Кто-то хихикнул, но вообще вышел конфуз, так что хозяйка в фартуке поспешила вмешаться и позвала всех к столу. Окончание вечера как-то смялось в моей памяти, помню только удивительное блюдо, которым меня, как и прочих гостей, потчевали между салатами и жарки́м. Оно было в глиняной глубокой тарелочке, в которой явно и пеклось: тарелочка была горячей. Дно её выстилал солоноватый творог или, возможно, брынза, поверх этого плавала полусырая яичница с кусочками томата, и всё это было щедро усыпано мелко нарезанным укропом и ещё какой-то травой. Со мною почти никто не разговаривал, общее внимание вновь обратилось к Мише, – оказалось, что многие всё-таки понимают русский, равно как и тот язык, которого не знал я. Так что Светла переводила лишь время от времени, а вскоре заявила, что нам с нею пора уходить: действительно, уже было почти половина седьмого.
– Как ты думаешь, Светлочка, мы ещё встретимся? – крикнул ей с другого конца стола Миша.
– Я думаю, что нет, – очень чётко и твёрдо произнесла она.
Мы вышли.
Площадь и собор показались мне какими-то не такими, как прежде, когда мы шли мимо них к автобусной остановке. Мне очень хотелось спросить, кто был этот Миша, с его странными манерами, заумными речами и слишком важной для меня историей, но я удержался, а Светла лишь произнесла:
– Ну вот, теперь ты знаешь, отчего я хорошо говорю по-русски.
В начинавшихся сумерках её обычная улыбка показалась мне необычно печальной, и я решил и дальше попридержать язык. К ужину мы как раз поспели. Отец очередной раз поблагодарил Светлу за то, что она меня опекает в его отсутствие, однако на следующий день я попросил его взять меня с собой: мне кое-что хотелось выяснить в библиотеке, и не в одной только библиотеке. Вернулся в «Гданьск» я, правда, один: выяснять мне было не много, и, забирая ключ, я спросил у портье, не знает ли он, где сейчас Светла (он не знал, но пообещал, что если увидит её, то скажет зайти в наш номер), после чего я отправился к себе, где занялся очередным персиком, только уже не в лоджии: боялся как-нибудь всё-таки упустить Светлу.
Но не упустил: четверть часа спустя она постучала в дверь.
Утренняя прислуга так ловко застилала всегда кровати, что на них можно было сидеть почти как на канапе, так что Светла присела рядом со мной, поглядывая на меня с неизменной своей весёлостью и, пожалуй, с капелькой любопытства.
– Ты сегодня не хотел ехать в Варну со мной? – спросила она.

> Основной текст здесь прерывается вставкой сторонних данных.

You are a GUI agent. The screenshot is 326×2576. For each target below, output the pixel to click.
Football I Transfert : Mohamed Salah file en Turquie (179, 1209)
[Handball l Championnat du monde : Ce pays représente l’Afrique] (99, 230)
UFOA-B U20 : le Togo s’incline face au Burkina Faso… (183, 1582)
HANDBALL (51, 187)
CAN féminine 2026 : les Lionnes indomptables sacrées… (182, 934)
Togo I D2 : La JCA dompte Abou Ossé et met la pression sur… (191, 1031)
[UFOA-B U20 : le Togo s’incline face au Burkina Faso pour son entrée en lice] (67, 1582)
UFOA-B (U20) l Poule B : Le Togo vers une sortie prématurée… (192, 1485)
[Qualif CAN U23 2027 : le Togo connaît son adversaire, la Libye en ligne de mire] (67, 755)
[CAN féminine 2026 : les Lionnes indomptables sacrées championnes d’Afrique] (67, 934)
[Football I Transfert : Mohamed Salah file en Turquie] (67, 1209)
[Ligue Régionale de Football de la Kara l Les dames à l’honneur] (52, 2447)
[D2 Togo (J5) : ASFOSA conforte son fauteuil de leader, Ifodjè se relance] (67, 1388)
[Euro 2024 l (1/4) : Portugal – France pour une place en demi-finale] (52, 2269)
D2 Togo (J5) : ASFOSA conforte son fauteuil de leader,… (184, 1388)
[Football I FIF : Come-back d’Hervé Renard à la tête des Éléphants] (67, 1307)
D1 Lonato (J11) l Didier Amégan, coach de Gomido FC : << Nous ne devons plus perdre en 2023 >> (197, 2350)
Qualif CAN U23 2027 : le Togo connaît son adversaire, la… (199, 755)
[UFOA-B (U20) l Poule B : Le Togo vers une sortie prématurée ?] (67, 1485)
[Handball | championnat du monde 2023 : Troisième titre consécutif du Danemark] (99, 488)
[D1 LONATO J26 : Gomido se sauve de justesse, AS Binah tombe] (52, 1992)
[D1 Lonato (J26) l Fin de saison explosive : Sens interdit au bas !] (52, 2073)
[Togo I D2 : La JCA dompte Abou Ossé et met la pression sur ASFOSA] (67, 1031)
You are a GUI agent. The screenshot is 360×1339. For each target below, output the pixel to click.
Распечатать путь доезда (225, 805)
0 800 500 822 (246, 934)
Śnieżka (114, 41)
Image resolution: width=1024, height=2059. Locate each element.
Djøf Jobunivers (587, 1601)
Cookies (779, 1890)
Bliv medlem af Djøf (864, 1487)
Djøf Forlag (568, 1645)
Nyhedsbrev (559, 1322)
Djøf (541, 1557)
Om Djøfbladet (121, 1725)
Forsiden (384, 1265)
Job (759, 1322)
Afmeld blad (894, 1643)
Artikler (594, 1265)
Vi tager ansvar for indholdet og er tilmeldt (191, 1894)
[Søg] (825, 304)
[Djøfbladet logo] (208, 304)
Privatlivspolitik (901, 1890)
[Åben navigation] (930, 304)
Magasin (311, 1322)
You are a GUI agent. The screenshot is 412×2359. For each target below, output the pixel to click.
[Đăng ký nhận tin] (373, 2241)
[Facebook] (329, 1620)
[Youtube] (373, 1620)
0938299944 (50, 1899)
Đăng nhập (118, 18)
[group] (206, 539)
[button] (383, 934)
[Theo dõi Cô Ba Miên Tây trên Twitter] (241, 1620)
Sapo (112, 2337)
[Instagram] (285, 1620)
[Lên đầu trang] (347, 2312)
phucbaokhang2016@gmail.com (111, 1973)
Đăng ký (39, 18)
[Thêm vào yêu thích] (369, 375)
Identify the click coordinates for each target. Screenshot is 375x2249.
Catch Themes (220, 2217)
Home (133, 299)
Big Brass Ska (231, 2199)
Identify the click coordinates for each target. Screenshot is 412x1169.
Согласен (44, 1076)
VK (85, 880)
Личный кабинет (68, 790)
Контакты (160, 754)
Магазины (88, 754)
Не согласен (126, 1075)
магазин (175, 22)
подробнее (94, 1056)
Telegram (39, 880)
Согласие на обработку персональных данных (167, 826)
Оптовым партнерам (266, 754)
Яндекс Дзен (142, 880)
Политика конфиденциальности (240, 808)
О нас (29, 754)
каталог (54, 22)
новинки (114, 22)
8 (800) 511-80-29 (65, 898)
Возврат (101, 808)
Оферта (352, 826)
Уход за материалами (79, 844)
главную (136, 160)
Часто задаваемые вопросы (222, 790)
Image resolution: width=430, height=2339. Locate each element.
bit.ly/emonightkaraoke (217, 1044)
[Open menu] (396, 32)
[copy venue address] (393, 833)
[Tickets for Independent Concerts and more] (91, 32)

– Очень даже хотел! – воскликнул я, должно быть так пылко, что она рассмеялась. – Но я ещё хотел… В общем, я всё проверил: никакой Ясны Богудановой никогда не существовало – во всяком случае, в конькобежном спорте. – (Светла, не отвечая, с улыбкой смотрела на меня.) – Я нарочно съездил в библиотеку, – продолжал я, несколько теряясь. – Перерыл там справочники, всякие энциклопедии… И святой Ясны тоже не было: я потом зашёл ещё и в собор и спросил у дьякона.
– И он тебя понял? – по-прежнему веселясь, но с явным любопытством осведомилась она.
– Конечно понял! Ты же меня так натаскала по-болгарски!.. Он даже потом удивился, как я скоро выучился…
– Да? И ты тоже понял его?
– Разумеется, и преотлично! Он сказал: «Ни́кога не чух за таква́», – гордо объявил я.
– Он-то, может быть, никогда и не слышал, а вдруг он не знает всех? – смеясь и словно меня поддразнивая, предположила Светла. – Ясна – не обязательно болгарская или сербская святая. А по значению имени это то же, что святая Клара: у католиков она есть. А кроме того,
– Так ведь я посмотрел в справочнике даже «пърза́ляне на кънки́»: уж там все должны быть. И при чём тут католики и сербы?
– Да, – согласилась Светла, – ни при чём. Вот не думала, что тебя так это увлечёт. Ты и вчера как-то странно говорил. Ну-ка, признавайся: почему ты сказал, что это была не Ясна, а Елена? Про Елену ты знаешь.
– Ну… ну да… – признался я упавшим голосом. – Понимаешь, Светла…
Вчерашнего задора во мне уже не было, а эта история была, наверное, такой же давней, как случай с Ясной для Миши: расстояние до детства, когда оно уже прошло, всегда одинаково, сколько ни живи.